SOURCE DATA:
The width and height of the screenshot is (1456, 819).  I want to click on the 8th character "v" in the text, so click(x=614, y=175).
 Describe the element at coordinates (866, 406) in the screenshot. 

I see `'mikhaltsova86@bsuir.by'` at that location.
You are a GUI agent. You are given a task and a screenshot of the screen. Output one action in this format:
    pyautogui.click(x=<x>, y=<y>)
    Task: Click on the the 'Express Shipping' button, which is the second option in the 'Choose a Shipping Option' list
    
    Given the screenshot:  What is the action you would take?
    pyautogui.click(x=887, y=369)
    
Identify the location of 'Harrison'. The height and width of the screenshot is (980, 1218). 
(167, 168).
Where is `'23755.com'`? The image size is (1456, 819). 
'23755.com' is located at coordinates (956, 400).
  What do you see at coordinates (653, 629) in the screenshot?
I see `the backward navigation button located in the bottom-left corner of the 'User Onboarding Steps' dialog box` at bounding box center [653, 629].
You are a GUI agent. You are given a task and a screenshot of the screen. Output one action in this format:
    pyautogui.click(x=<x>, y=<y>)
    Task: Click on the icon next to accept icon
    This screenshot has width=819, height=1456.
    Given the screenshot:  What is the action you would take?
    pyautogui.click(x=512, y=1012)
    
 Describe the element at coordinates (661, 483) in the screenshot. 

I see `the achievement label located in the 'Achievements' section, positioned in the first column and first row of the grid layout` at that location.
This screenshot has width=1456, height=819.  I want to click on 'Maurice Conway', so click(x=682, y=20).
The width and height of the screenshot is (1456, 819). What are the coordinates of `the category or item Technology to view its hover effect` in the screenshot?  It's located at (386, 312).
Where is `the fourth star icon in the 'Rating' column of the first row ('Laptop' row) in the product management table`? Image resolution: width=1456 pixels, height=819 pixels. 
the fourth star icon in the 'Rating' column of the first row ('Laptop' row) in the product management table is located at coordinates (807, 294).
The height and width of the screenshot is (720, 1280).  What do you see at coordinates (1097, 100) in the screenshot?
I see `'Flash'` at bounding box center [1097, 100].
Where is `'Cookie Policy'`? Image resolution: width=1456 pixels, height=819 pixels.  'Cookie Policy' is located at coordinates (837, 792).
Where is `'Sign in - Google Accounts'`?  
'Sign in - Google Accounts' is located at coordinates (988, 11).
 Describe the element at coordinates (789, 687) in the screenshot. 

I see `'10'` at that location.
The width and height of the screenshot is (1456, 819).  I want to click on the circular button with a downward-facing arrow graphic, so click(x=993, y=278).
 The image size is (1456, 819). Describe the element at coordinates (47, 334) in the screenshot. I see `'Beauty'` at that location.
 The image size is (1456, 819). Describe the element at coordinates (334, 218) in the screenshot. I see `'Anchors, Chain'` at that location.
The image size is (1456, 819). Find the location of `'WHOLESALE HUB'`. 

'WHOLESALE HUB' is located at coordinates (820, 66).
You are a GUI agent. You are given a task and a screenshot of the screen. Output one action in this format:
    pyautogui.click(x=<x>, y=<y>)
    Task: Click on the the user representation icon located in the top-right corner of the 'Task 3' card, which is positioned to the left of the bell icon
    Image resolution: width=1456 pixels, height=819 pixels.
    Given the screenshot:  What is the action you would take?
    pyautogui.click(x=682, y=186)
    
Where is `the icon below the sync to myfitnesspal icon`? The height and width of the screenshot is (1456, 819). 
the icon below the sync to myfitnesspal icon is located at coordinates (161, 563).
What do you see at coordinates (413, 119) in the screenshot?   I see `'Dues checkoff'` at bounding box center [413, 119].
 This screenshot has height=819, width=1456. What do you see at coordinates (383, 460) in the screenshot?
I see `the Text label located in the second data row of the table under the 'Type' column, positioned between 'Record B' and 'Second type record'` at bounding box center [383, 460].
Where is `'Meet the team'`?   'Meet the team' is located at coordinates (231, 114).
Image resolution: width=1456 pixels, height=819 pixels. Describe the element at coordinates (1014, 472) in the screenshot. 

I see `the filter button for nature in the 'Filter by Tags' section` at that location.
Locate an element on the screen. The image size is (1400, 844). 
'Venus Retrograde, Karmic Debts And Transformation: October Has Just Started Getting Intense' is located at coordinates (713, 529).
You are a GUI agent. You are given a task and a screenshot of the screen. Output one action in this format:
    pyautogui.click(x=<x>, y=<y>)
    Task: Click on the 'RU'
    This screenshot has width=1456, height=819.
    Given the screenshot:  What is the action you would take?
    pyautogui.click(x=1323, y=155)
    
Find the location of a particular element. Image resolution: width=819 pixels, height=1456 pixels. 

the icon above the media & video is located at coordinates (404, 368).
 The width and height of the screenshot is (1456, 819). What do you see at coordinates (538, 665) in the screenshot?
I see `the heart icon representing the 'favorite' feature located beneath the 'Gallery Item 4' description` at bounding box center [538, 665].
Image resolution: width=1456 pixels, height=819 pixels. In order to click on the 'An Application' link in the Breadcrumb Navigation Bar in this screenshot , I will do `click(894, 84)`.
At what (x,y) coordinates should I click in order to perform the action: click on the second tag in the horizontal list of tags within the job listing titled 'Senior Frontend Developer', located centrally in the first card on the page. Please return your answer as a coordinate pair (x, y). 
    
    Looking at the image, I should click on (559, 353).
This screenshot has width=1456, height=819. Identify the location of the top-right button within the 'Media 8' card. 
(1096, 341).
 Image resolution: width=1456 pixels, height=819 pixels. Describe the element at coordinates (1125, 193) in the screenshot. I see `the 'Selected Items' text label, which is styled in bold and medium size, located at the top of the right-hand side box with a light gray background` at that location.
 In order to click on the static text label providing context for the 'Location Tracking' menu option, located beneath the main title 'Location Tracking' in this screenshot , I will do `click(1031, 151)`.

STATED PROBLEM: Print all of the material above again, word for word, without adding, dropping, or changing anything.

THE RESULT:
The width and height of the screenshot is (1456, 819).  I want to click on the 8th character "v" in the text, so click(x=614, y=175).
 Describe the element at coordinates (866, 406) in the screenshot. 

I see `'mikhaltsova86@bsuir.by'` at that location.
You are a GUI agent. You are given a task and a screenshot of the screen. Output one action in this format:
    pyautogui.click(x=<x>, y=<y>)
    Task: Click on the the 'Express Shipping' button, which is the second option in the 'Choose a Shipping Option' list
    
    Given the screenshot:  What is the action you would take?
    pyautogui.click(x=887, y=369)
    
Identify the location of 'Harrison'. The height and width of the screenshot is (980, 1218). 
(167, 168).
Where is `'23755.com'`? The image size is (1456, 819). 
'23755.com' is located at coordinates (956, 400).
  What do you see at coordinates (653, 629) in the screenshot?
I see `the backward navigation button located in the bottom-left corner of the 'User Onboarding Steps' dialog box` at bounding box center [653, 629].
You are a GUI agent. You are given a task and a screenshot of the screen. Output one action in this format:
    pyautogui.click(x=<x>, y=<y>)
    Task: Click on the icon next to accept icon
    This screenshot has width=819, height=1456.
    Given the screenshot:  What is the action you would take?
    pyautogui.click(x=512, y=1012)
    
 Describe the element at coordinates (661, 483) in the screenshot. 

I see `the achievement label located in the 'Achievements' section, positioned in the first column and first row of the grid layout` at that location.
This screenshot has width=1456, height=819.  I want to click on 'Maurice Conway', so click(x=682, y=20).
The width and height of the screenshot is (1456, 819). What are the coordinates of `the category or item Technology to view its hover effect` in the screenshot?  It's located at (386, 312).
Where is `the fourth star icon in the 'Rating' column of the first row ('Laptop' row) in the product management table`? Image resolution: width=1456 pixels, height=819 pixels. 
the fourth star icon in the 'Rating' column of the first row ('Laptop' row) in the product management table is located at coordinates (807, 294).
The height and width of the screenshot is (720, 1280).  What do you see at coordinates (1097, 100) in the screenshot?
I see `'Flash'` at bounding box center [1097, 100].
Where is `'Cookie Policy'`? Image resolution: width=1456 pixels, height=819 pixels.  'Cookie Policy' is located at coordinates (837, 792).
Where is `'Sign in - Google Accounts'`?  
'Sign in - Google Accounts' is located at coordinates (988, 11).
 Describe the element at coordinates (789, 687) in the screenshot. 

I see `'10'` at that location.
The width and height of the screenshot is (1456, 819).  I want to click on the circular button with a downward-facing arrow graphic, so click(x=993, y=278).
 The image size is (1456, 819). Describe the element at coordinates (47, 334) in the screenshot. I see `'Beauty'` at that location.
 The image size is (1456, 819). Describe the element at coordinates (334, 218) in the screenshot. I see `'Anchors, Chain'` at that location.
The image size is (1456, 819). Find the location of `'WHOLESALE HUB'`. 

'WHOLESALE HUB' is located at coordinates (820, 66).
You are a GUI agent. You are given a task and a screenshot of the screen. Output one action in this format:
    pyautogui.click(x=<x>, y=<y>)
    Task: Click on the the user representation icon located in the top-right corner of the 'Task 3' card, which is positioned to the left of the bell icon
    Image resolution: width=1456 pixels, height=819 pixels.
    Given the screenshot:  What is the action you would take?
    pyautogui.click(x=682, y=186)
    
Where is `the icon below the sync to myfitnesspal icon`? The height and width of the screenshot is (1456, 819). 
the icon below the sync to myfitnesspal icon is located at coordinates (161, 563).
What do you see at coordinates (413, 119) in the screenshot?   I see `'Dues checkoff'` at bounding box center [413, 119].
 This screenshot has height=819, width=1456. What do you see at coordinates (383, 460) in the screenshot?
I see `the Text label located in the second data row of the table under the 'Type' column, positioned between 'Record B' and 'Second type record'` at bounding box center [383, 460].
Where is `'Meet the team'`?   'Meet the team' is located at coordinates (231, 114).
Image resolution: width=1456 pixels, height=819 pixels. Describe the element at coordinates (1014, 472) in the screenshot. 

I see `the filter button for nature in the 'Filter by Tags' section` at that location.
Locate an element on the screen. The image size is (1400, 844). 
'Venus Retrograde, Karmic Debts And Transformation: October Has Just Started Getting Intense' is located at coordinates (713, 529).
You are a GUI agent. You are given a task and a screenshot of the screen. Output one action in this format:
    pyautogui.click(x=<x>, y=<y>)
    Task: Click on the 'RU'
    This screenshot has width=1456, height=819.
    Given the screenshot:  What is the action you would take?
    pyautogui.click(x=1323, y=155)
    
Find the location of a particular element. Image resolution: width=819 pixels, height=1456 pixels. 

the icon above the media & video is located at coordinates (404, 368).
 The width and height of the screenshot is (1456, 819). What do you see at coordinates (538, 665) in the screenshot?
I see `the heart icon representing the 'favorite' feature located beneath the 'Gallery Item 4' description` at bounding box center [538, 665].
Image resolution: width=1456 pixels, height=819 pixels. In order to click on the 'An Application' link in the Breadcrumb Navigation Bar in this screenshot , I will do `click(894, 84)`.
At what (x,y) coordinates should I click in order to perform the action: click on the second tag in the horizontal list of tags within the job listing titled 'Senior Frontend Developer', located centrally in the first card on the page. Please return your answer as a coordinate pair (x, y). 
    
    Looking at the image, I should click on (559, 353).
This screenshot has width=1456, height=819. Identify the location of the top-right button within the 'Media 8' card. 
(1096, 341).
 Image resolution: width=1456 pixels, height=819 pixels. Describe the element at coordinates (1125, 193) in the screenshot. I see `the 'Selected Items' text label, which is styled in bold and medium size, located at the top of the right-hand side box with a light gray background` at that location.
 In order to click on the static text label providing context for the 'Location Tracking' menu option, located beneath the main title 'Location Tracking' in this screenshot , I will do `click(1031, 151)`.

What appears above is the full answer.